Stated goal: Extract every one of the rows below word for word, leaving the pictures out of your answer.

Some records:

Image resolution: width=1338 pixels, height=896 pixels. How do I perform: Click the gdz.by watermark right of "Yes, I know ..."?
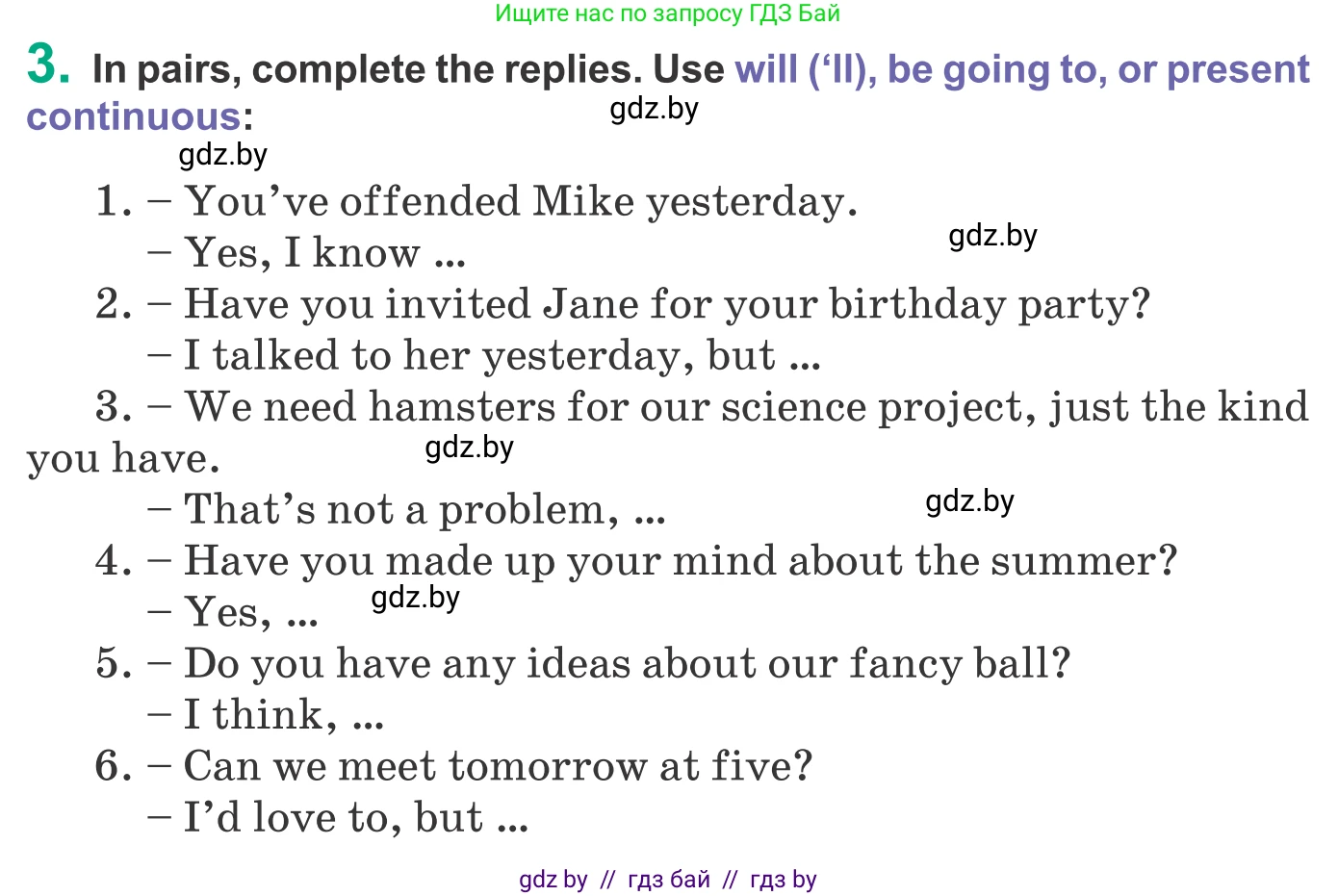pyautogui.click(x=992, y=236)
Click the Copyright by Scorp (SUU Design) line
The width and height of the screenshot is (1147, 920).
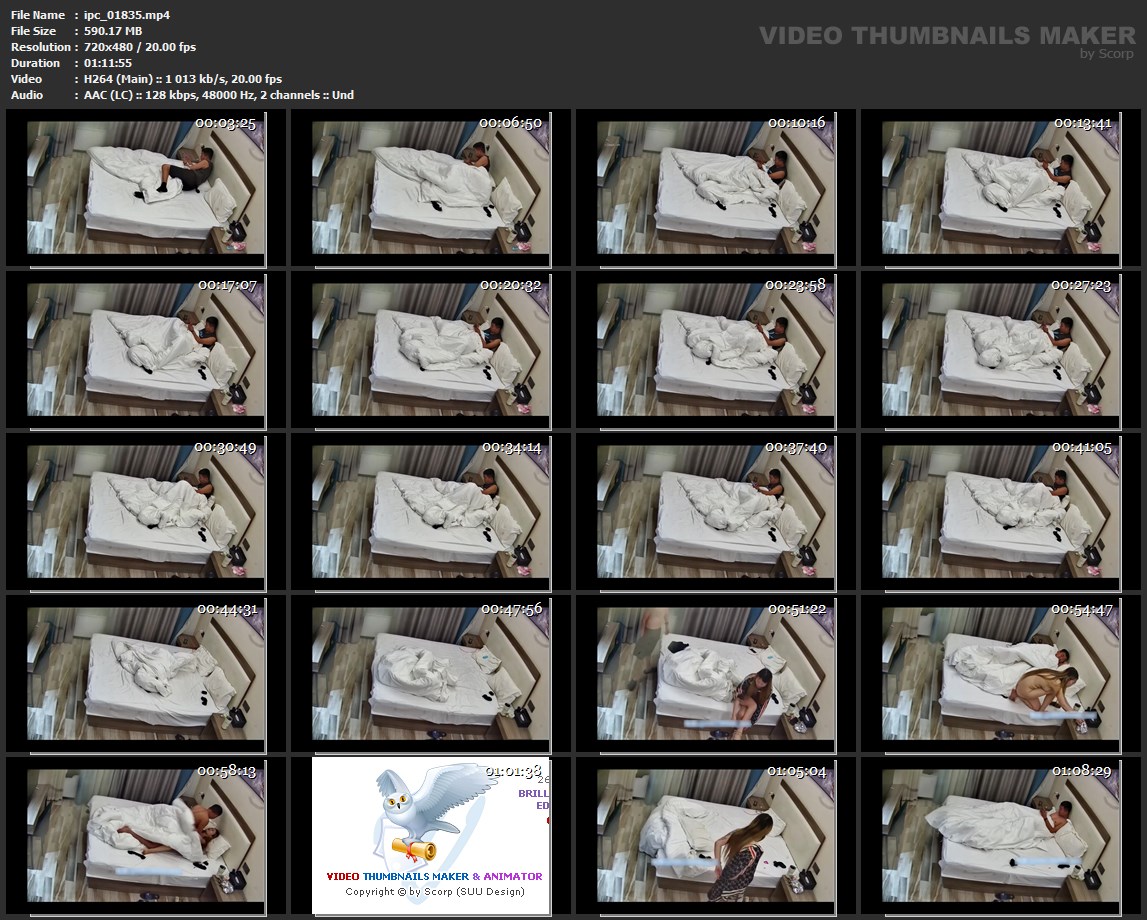(434, 891)
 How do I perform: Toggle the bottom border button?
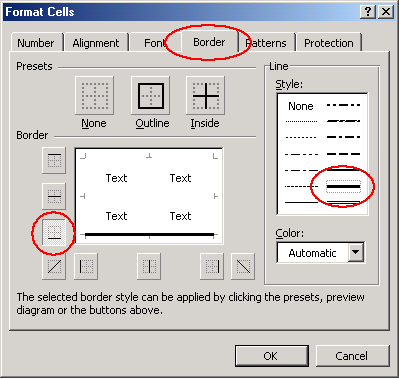point(54,232)
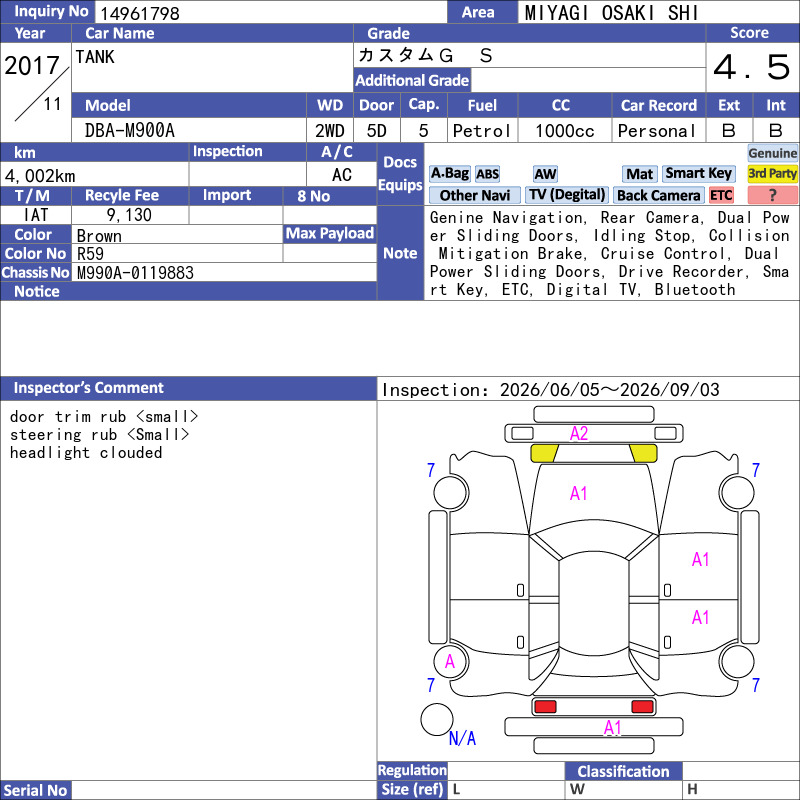This screenshot has height=800, width=800.
Task: Click the Back Camera badge
Action: click(659, 195)
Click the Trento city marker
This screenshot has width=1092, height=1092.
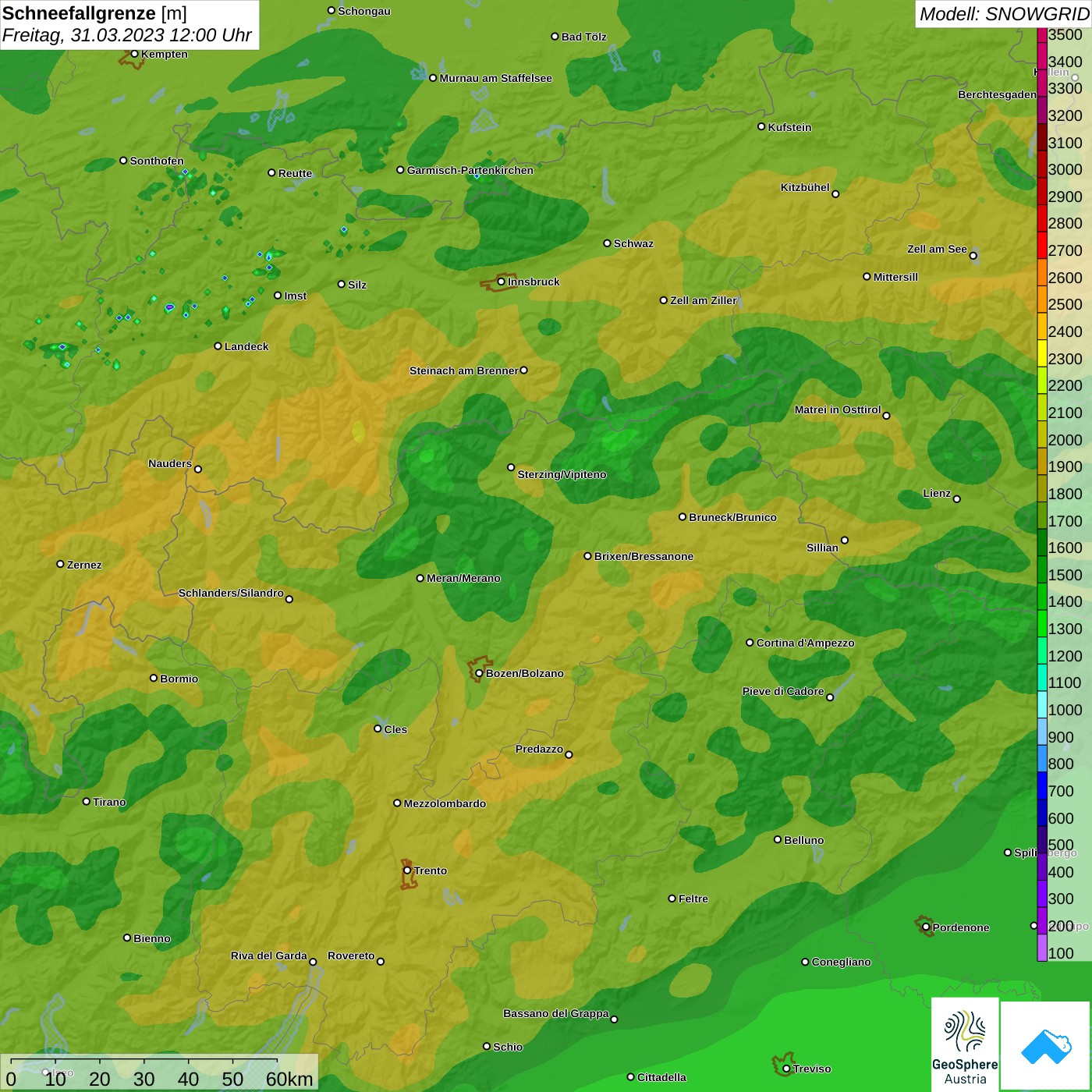coord(407,870)
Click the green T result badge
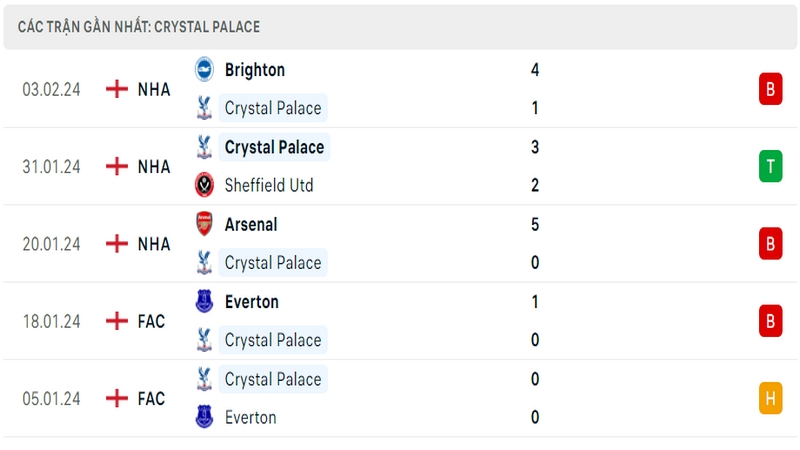Screen dimensions: 800x450 pos(770,166)
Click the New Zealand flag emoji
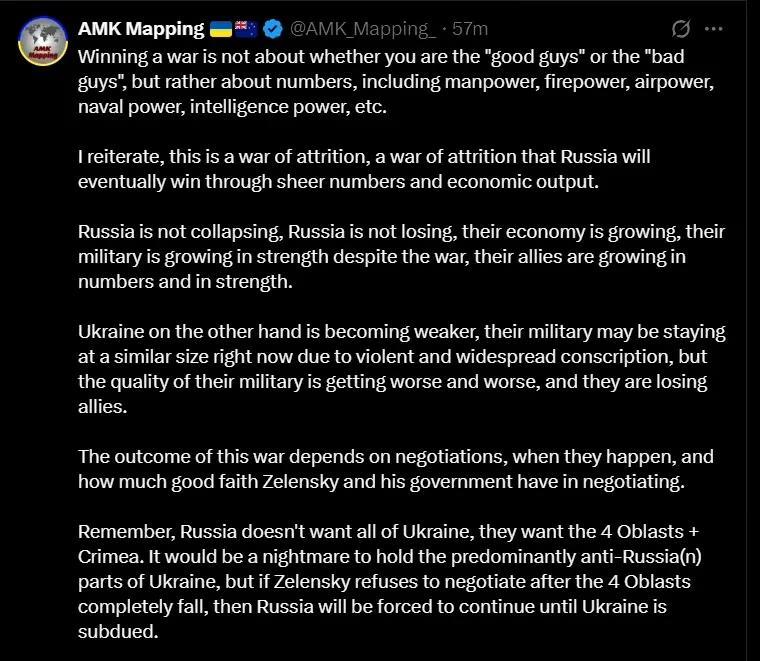 point(246,29)
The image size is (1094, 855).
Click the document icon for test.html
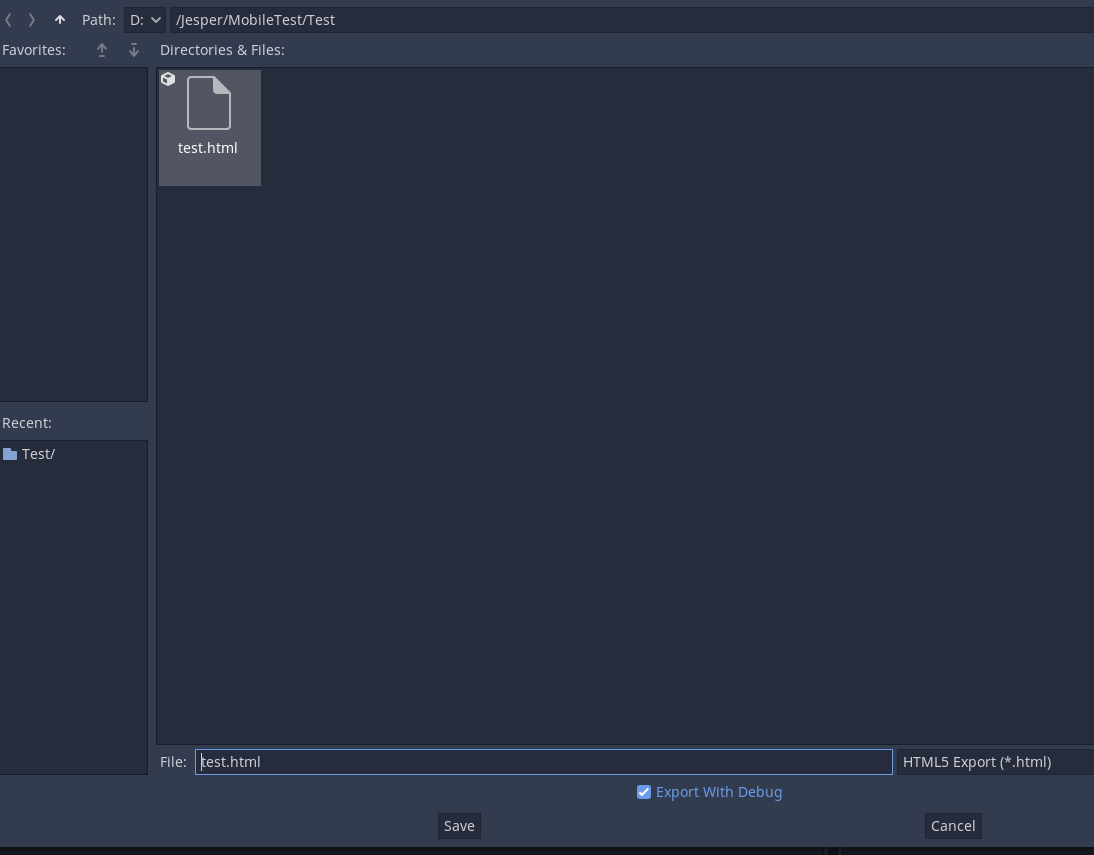(x=208, y=103)
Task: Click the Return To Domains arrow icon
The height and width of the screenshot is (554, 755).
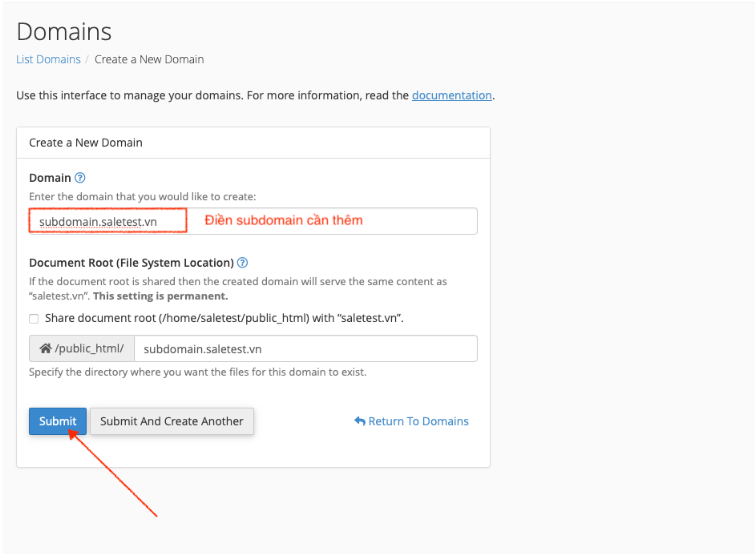Action: [360, 421]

Response below:
Image resolution: width=1338 pixels, height=896 pixels. How do I perform: Click the gdz.by watermark right of "Yes, I know ..."?
pyautogui.click(x=992, y=236)
Click the Copyright by Scorp (SUU Design) line
The width and height of the screenshot is (1147, 920).
(434, 891)
 How do I perform: Toggle the bottom border button?
point(54,232)
This screenshot has height=800, width=800.
Task: Click the Back Camera badge
Action: click(659, 195)
Click the Trento city marker
This screenshot has width=1092, height=1092.
coord(407,870)
Click the green T result badge
Screen dimensions: 800x450 pos(770,166)
Click the New Zealand flag emoji
 point(246,29)
The image size is (1094, 855).
Click the document icon for test.html
(x=208, y=103)
Task: Click the Return To Domains arrow icon
The height and width of the screenshot is (554, 755).
Action: [360, 421]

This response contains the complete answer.